In Xapian 1.0 the default indexing scheme was changed significantly to address lessons learned from observing the old scheme in real world use. This document describes the new scheme, with references to differences from the old.

Stemming

The most obvious difference is the handling of stemmed forms.

Before 1.0, all words were indexed stemmed without a prefix, and capitalised words were indexed unstemmed (but lower cased) with an 'R' prefix. The rationale for doing this was that people want to be able to search for exact proper nouns (e.g. the English stemmer conflates Tony with Toni and Keats with Keating). But of course this also indexed words at the start of sentences, words in titles, and in German all nouns are capitalised so were indexed as R-prefixed terms. Both the normal and R-prefixed terms were indexed with positional information.

Now we index all words lowercased with positional information, and also stemmed with a 'Z' prefix (unless they start with a digit), but without positional information. By default a Xapian::Stopper is used to avoid indexing stemmed forms of stopwords (tests show this shaves around 1% off the database size).

The new scheme allows exact phrase searching (which the old scheme didn't). NEAR now has to operate on unstemmed forms, but that's reasonable enough.

Special handling for capitalised words to improve results for proper nouns now happens in the QueryParser where they result in the unstemmed term being searched for instead of the stemmed one (since Xapian 2.0.0 this is only done for some languages).

Also Omega's $topterms now always suggest unstemmed forms!

The main rationale for prefixing the stemmed forms is that there are simply fewer of them! As a side benefit, it opens the way for storing stemmed forms for multiple languages (e.g. Z:en:, Z:fr: or something like that).

The special handling of a trailing . in the QueryParser (which would often mistakenly trigger for pasted text) has been removed. This feature was there to support Omega's topterms adding stemmed forms, but Omega no longer needs to do this as it can suggest unstemmed forms instead.

Word Characters

By default, Unicode characters of category CONNECTOR_PUNCTUATION (_ and a handful of others) are now word characters, which provides better indexing of identifiers, without much degradation of other cases. Previously cases like time_t required a phrase search.

Trailing + and # are still included on terms (up to 3 characters at most), but - no longer is by default. The examples it benefits aren't compelling (nethack--, Cl-) and it tends to glue hyphens on to terms.

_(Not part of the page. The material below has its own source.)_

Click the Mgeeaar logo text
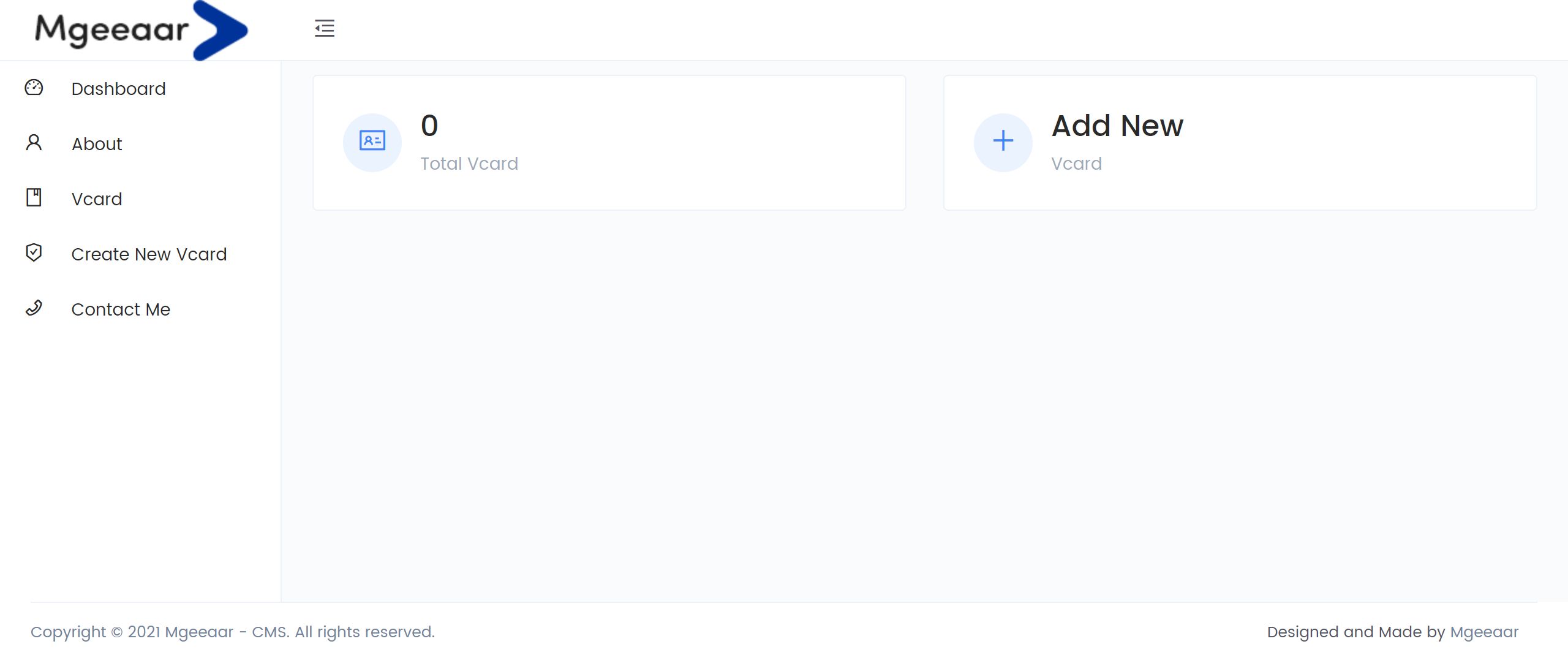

A single embedded ' (apostrophe) is now included in a term. Previously this caused a slow phrase search, and added junk terms to the index (didn't -> didn and t, etc). Various Unicode characters used for apostrophes are all mapped to the ASCII representation.

A few other characters (taken from the Unicode definition of a word) are included in terms if they occur between two word characters, and ., , and a few others are included in terms if they occur between two decimal digit characters.